If you want a copy, I've put it on here. Just copy it over to /usr/share/man/man1 and then type "man sco" from your favorite shell...
Please be gentle, my webserver is a PPro 200 with 128MB, on an ADSL line that's allegedly 1500/128. I can't believe I'm voluntarily slashdotting my own server, but this is worth it!
Have fun *grin*
"Alcohol, Tobacco, & Firearms" should be a convenience store, not a government agency.
That claim would probably work, but you'd have to leave one kid in the corner while the other is out playing until there's a "crash".
--- I wish I could hear the soundtrack to my life. That way I'd know when to duck.

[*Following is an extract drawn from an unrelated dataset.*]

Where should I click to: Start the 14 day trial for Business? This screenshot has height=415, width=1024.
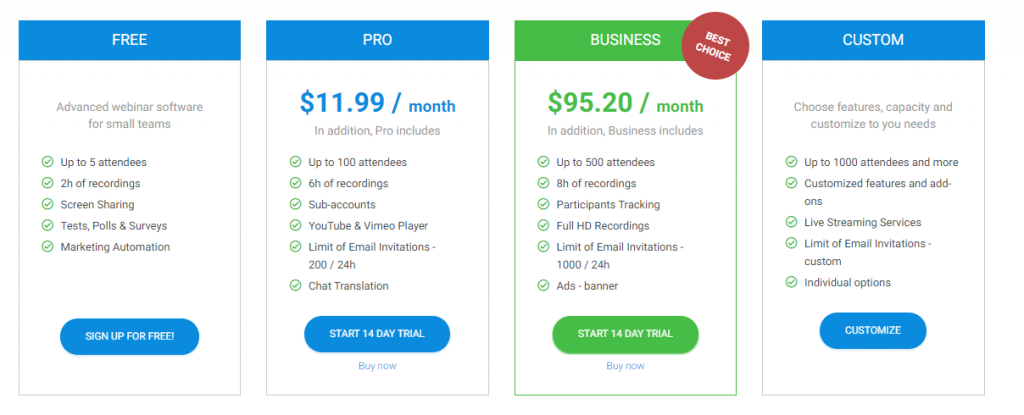(625, 334)
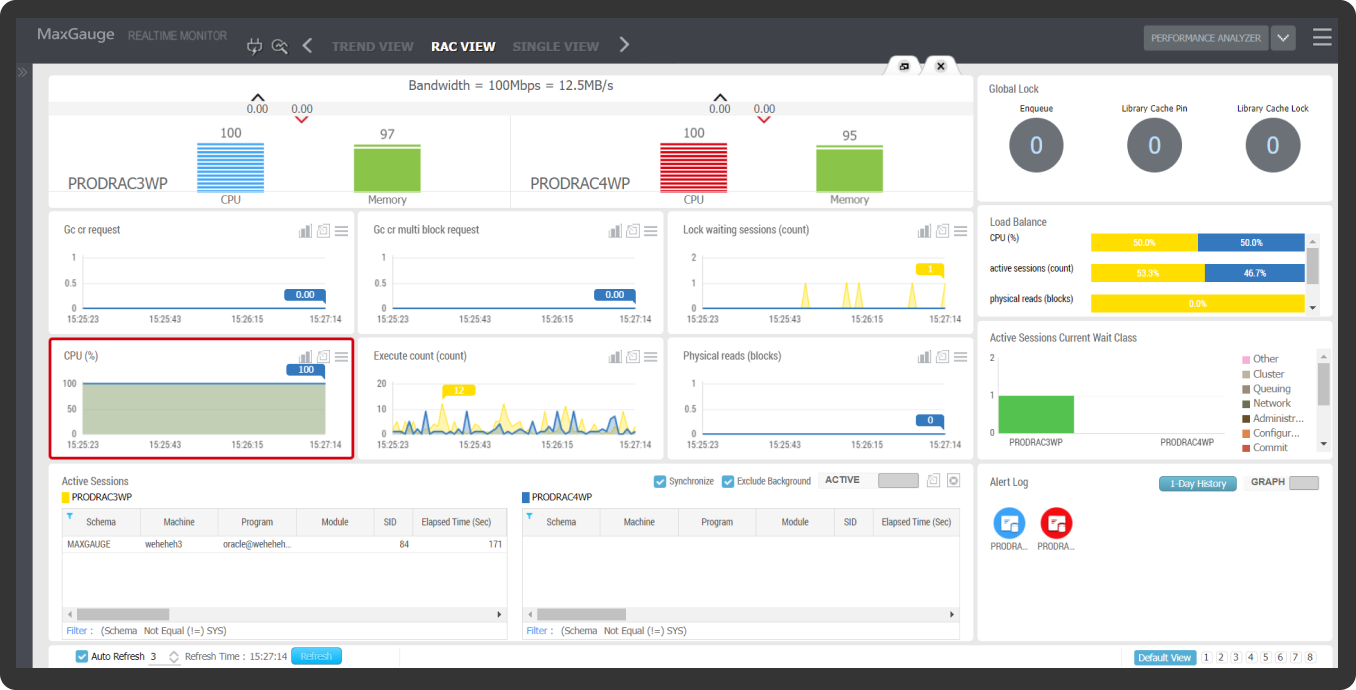Screen dimensions: 1356x690
Task: Disable the Auto Refresh checkbox
Action: (82, 656)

Geez, I dumped my SCOX at $2 because I knew the lawsuit was a crock. Obviously their tactic was to pump up the lawsuit to the idiots AND THEN dump their stock. Time for a shareholder lawsuit, I think.
-russ
Don't piss off The Angry Economist
The "pump and dump" looks to me like a diversion of some sort. It is so clearly and blatantly illegal that there is a large risk of prosecution and incarceration in Federal "pound me in the ass" prison. The SCO folks, while assholes, are reasonably clever ones, so the only reasonable conclusion I can see is that something is going on that makes this risk completely worthwhile to them. My guess is M$, but I could be wrong.
Nonaggression works!
Bankruptcy will anhilate any remaining stock options and stock, cutting off any execs who are late in dumping. If they dump too much stock too fast the price will collapse and precipitate a crisis in confidence that may kill SCO, so they will have to be slow. Since they have no other debts, if they declare bankruptcy because of legal costs, it will probably be Chapter 7, which calls for complete liquidation, because of the consistently poor cash flow situation. Or less likely Chapter 11 which cancels all existing shares and debtors take over most or all equity. Ironically, the only major asset they have, Unix V, may go up for sale to the highest bidder (who would want to buy that for cheap, hint NOT MICROSOFT, hint IB_?). All IBM has to do is bankrupt them with a horde of vicious lawyers for complete victory. I can't see Microsoft getting involved with owning System V, or owning SCO, they would be a beacon for a lawsuit, and exposed to $billions in liability.